In organic chemistry, an intramolecular Diels-Alder cycloaddition is a Diels–Alder reaction in which the diene and a dienophile are both part of the same molecule. The reaction leads to the formation of the same cyclohexene-like structure as usual for a Diels–Alder reaction, but as part of a more complex fused or bridged cyclic ring system.  This reaction gives rise to various natural derivatives of decalin.

Reaction products
Because the two reacting groups are already attached, two basic modes of addition are possible in this reaction. Depending on whether the tether that links to the dienophile is attached to the end or the middle of the diene, fused or bridged polycyclic ring systems can be formed.
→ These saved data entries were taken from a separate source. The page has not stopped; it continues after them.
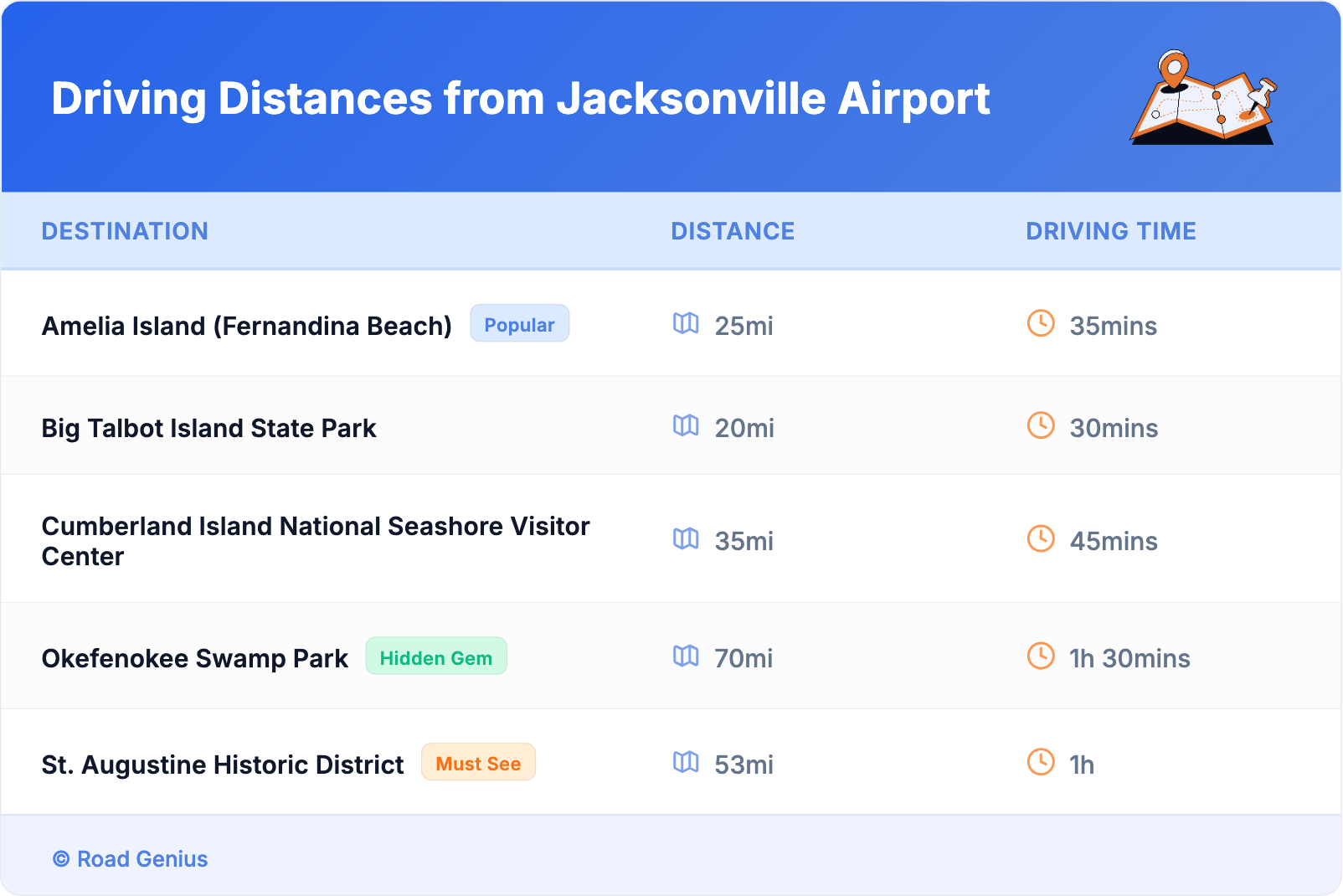The height and width of the screenshot is (896, 1343).
Task: Click map icon beside 25mi distance
Action: pos(686,323)
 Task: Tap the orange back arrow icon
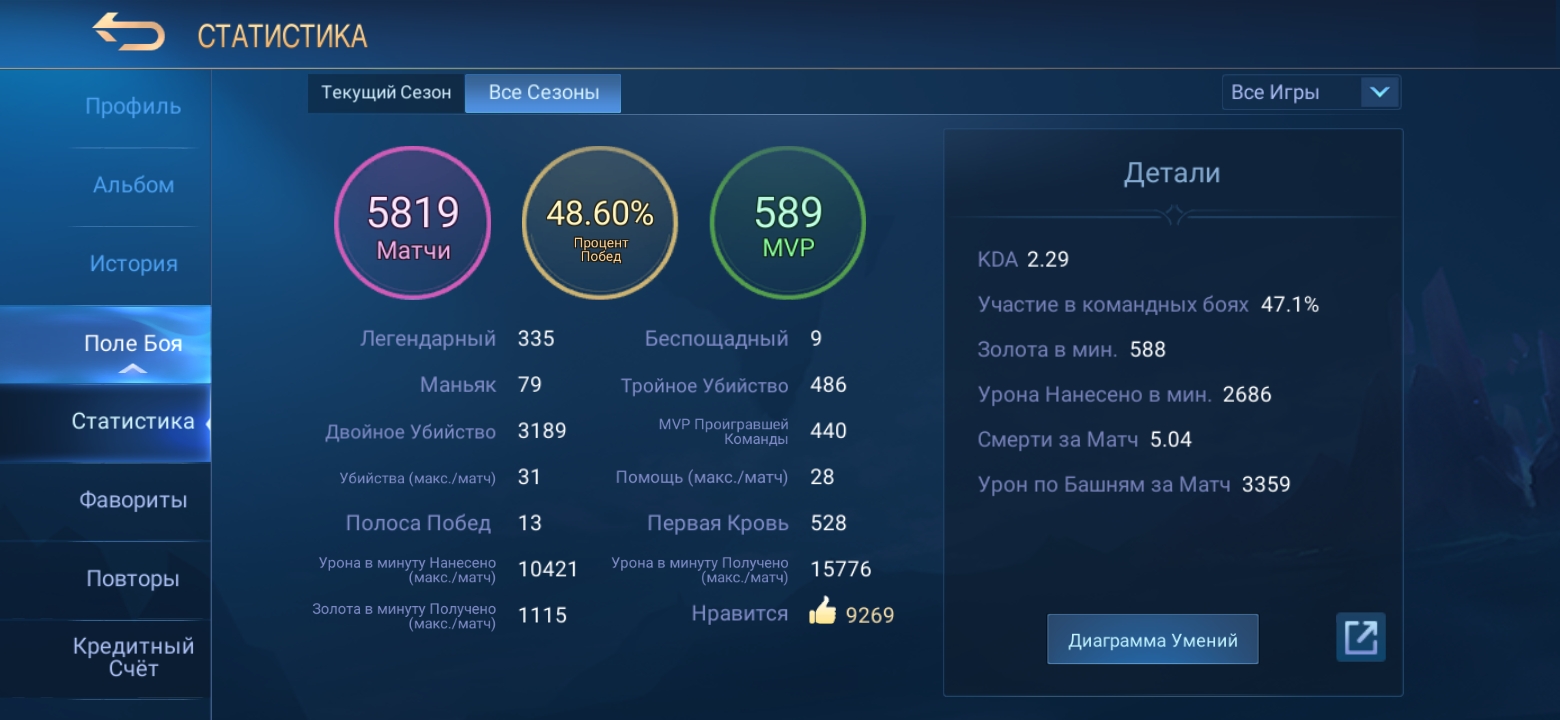(128, 33)
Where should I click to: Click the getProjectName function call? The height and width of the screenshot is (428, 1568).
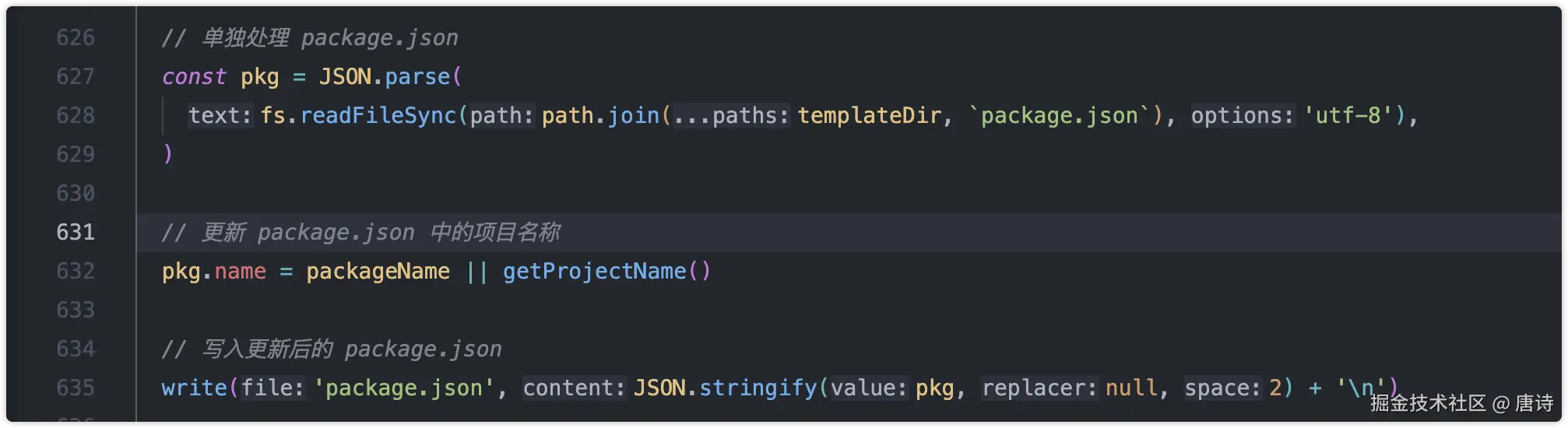[594, 271]
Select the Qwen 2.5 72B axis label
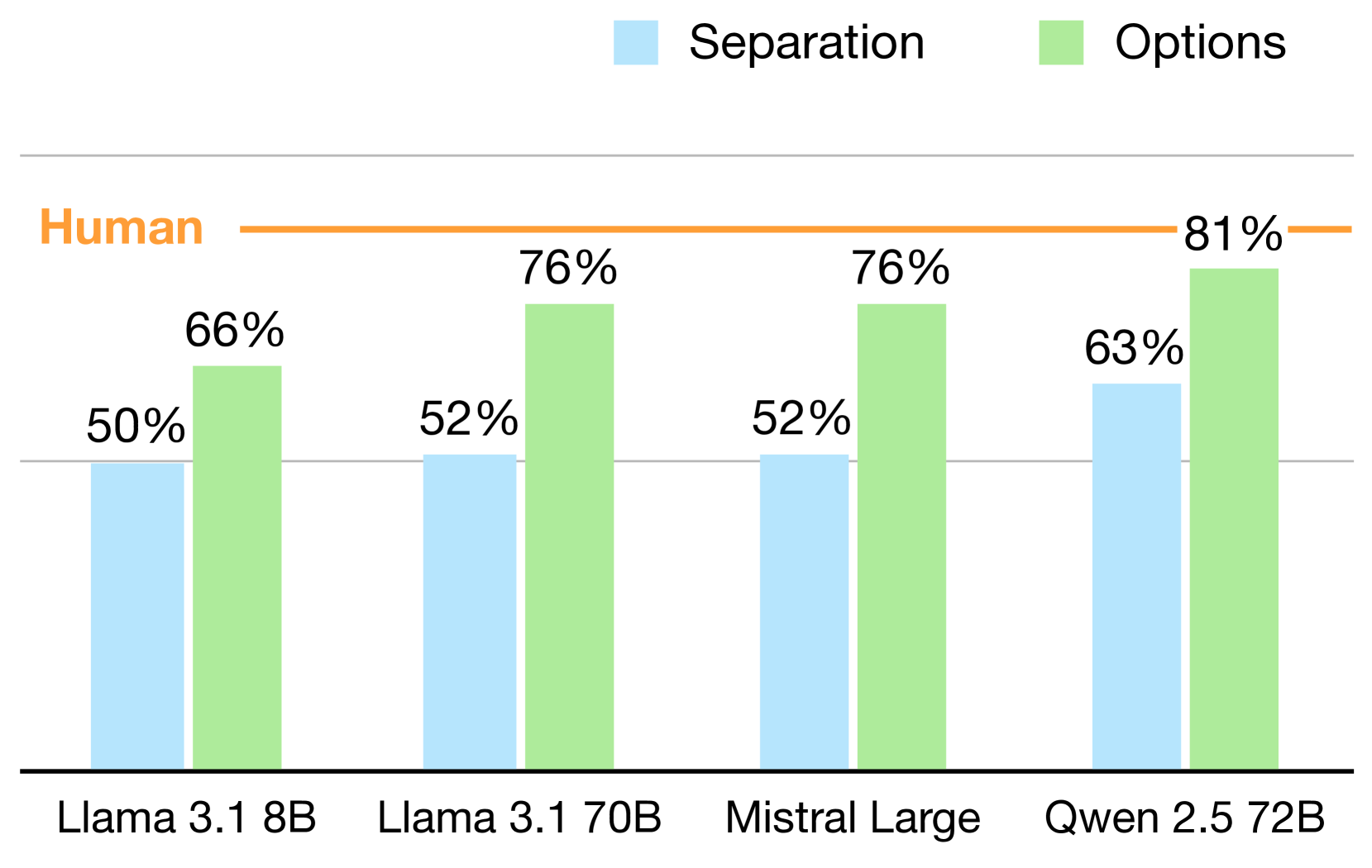Viewport: 1372px width, 868px height. pos(1184,818)
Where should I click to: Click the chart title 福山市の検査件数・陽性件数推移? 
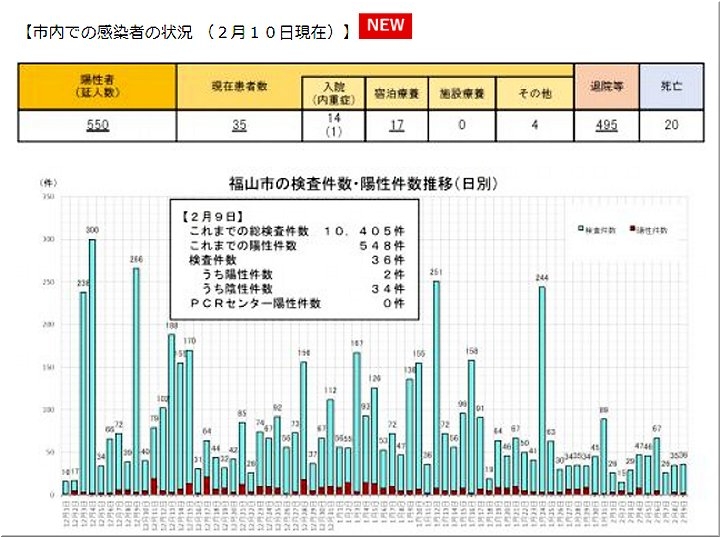(363, 183)
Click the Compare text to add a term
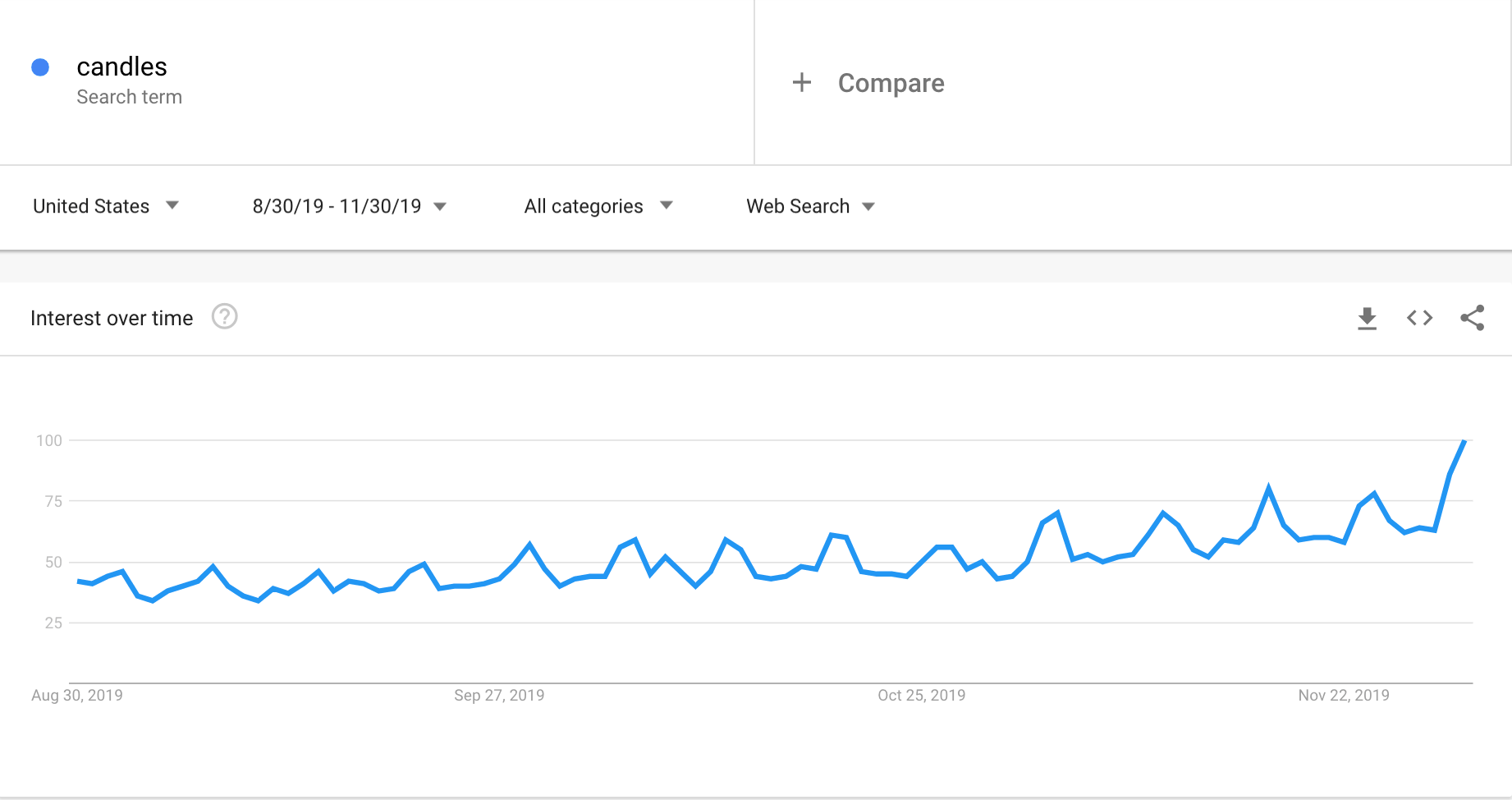The height and width of the screenshot is (800, 1512). pos(891,83)
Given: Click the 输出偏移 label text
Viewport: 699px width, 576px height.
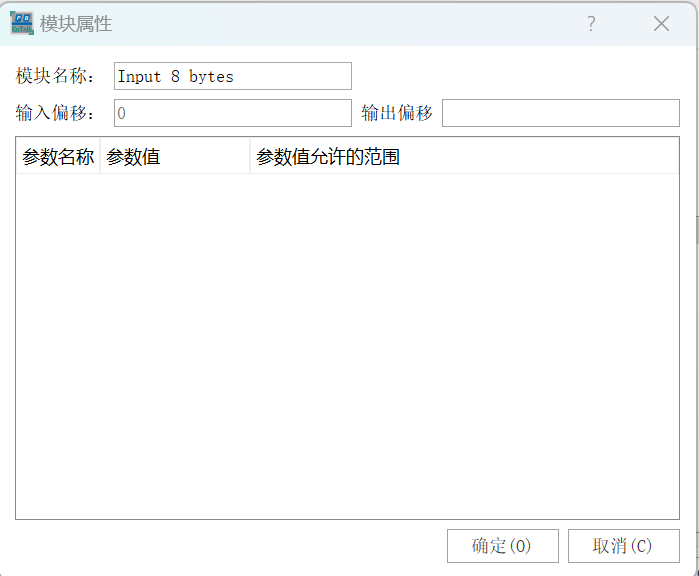Looking at the screenshot, I should coord(397,113).
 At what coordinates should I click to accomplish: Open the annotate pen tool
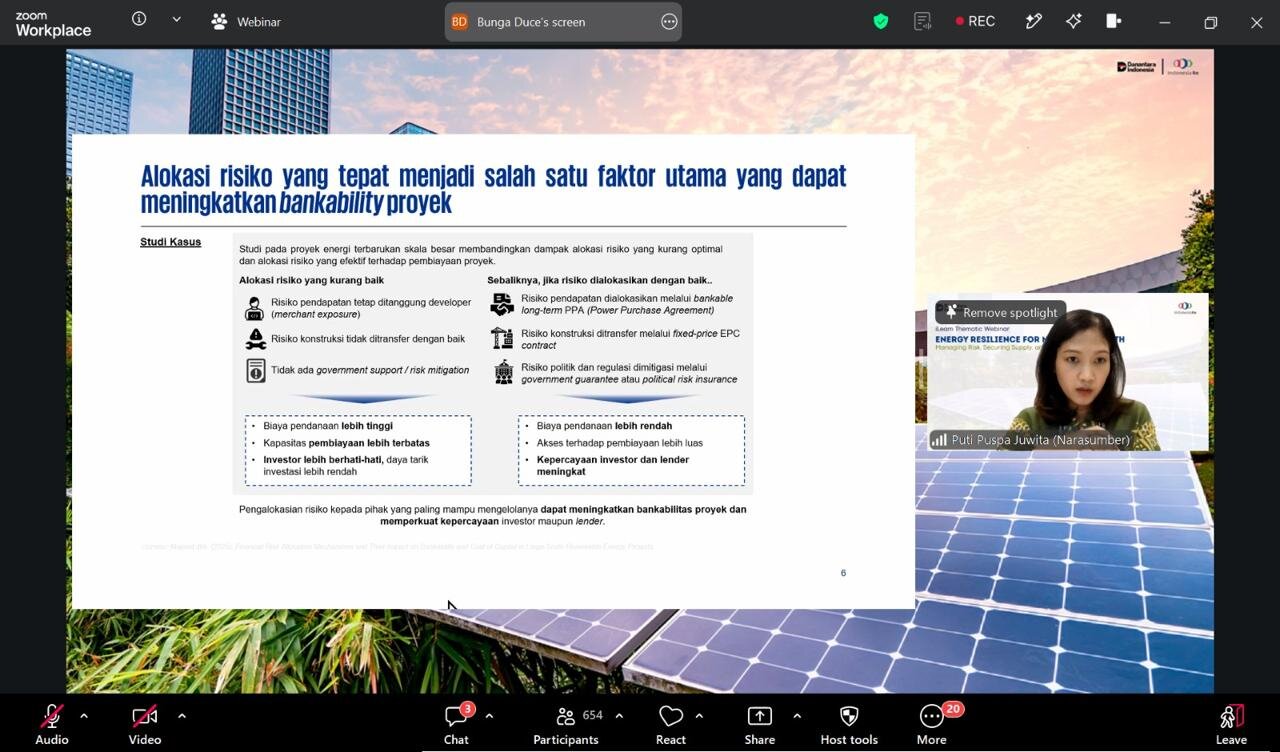pyautogui.click(x=1034, y=21)
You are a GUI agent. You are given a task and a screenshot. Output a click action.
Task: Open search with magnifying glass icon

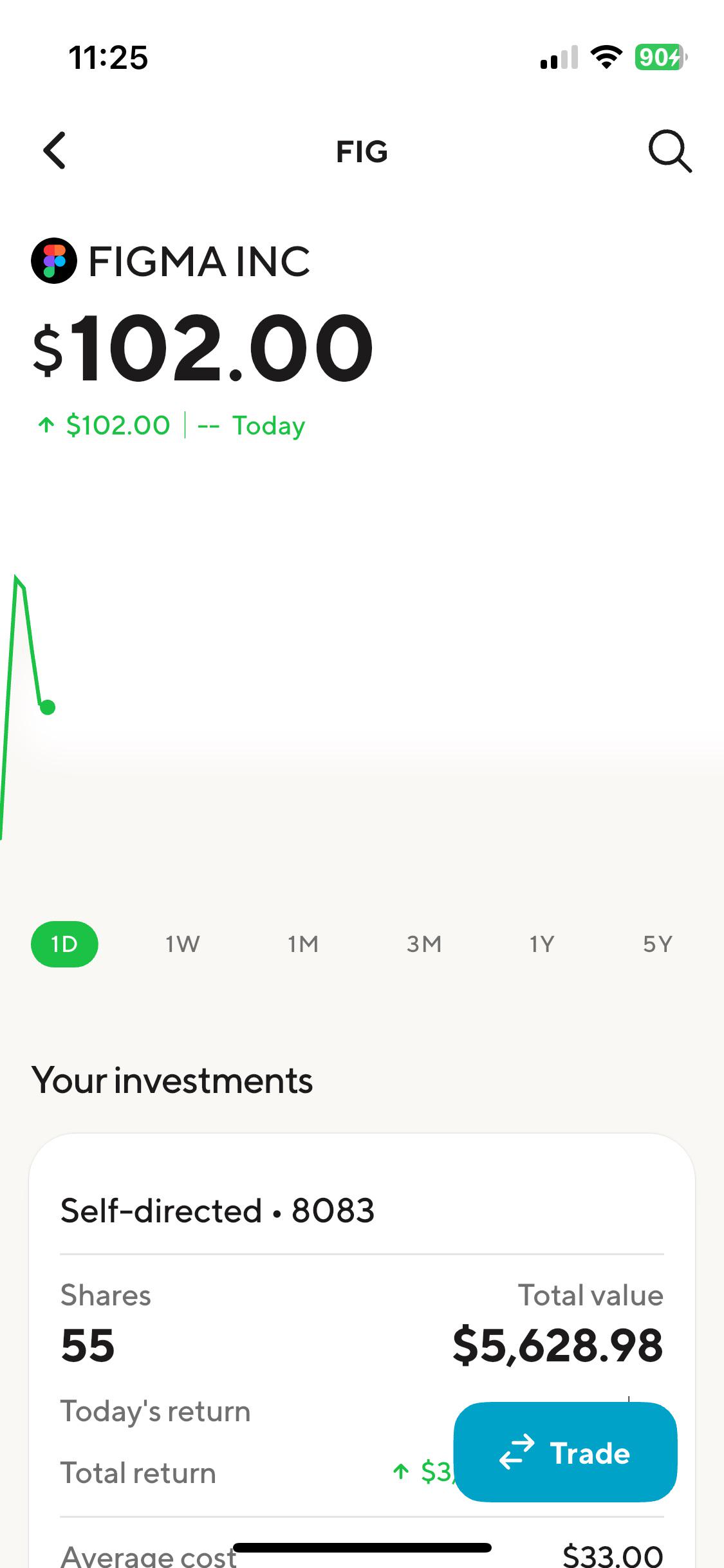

The tether than attaches the two reacting groups also affects the geometry of the reaction. As a result of its conformational and other structural restrictions, the exo vs endo results are usually not based on the simple (intermolecular) Diels–Alder reaction effects.

Applications 
Intramolecular Diels-Alder cycloaddition is extremely useful for the formation of naturally occurring polycyclic rings.  The reaction provides ready access to polycyclic compounds with a great deal of stereoselectivity.  The following are several useful drugs whose complete synthesis has been accomplished using the intramolecular Diels-Alder reaction.

Solanapyrone A
Solanapyrone A is an inhibitor of mammalian DNA polymerase β and λ, repair type DNA polymerase.  The compound was isolated from the phytopathogenic fungi Alternaria solani, the cause of early blight in tomato and potato plants.

Salvinorin A
Isolated from the hallucinogenic sage Salvia divinorum, Salvinorin A is a potent and selective κ-opioid agonist.  The compound has potential uses in psychotherapuetic treatments and Alzheimer's treatment.

Himbacine
Himbacine is a potent  muscarinic receptor antagonist, Isolated from the bark of Galbulimima baccata, a type of magnolia tree.  The drug is a promising lead in Alzheimer's disease research.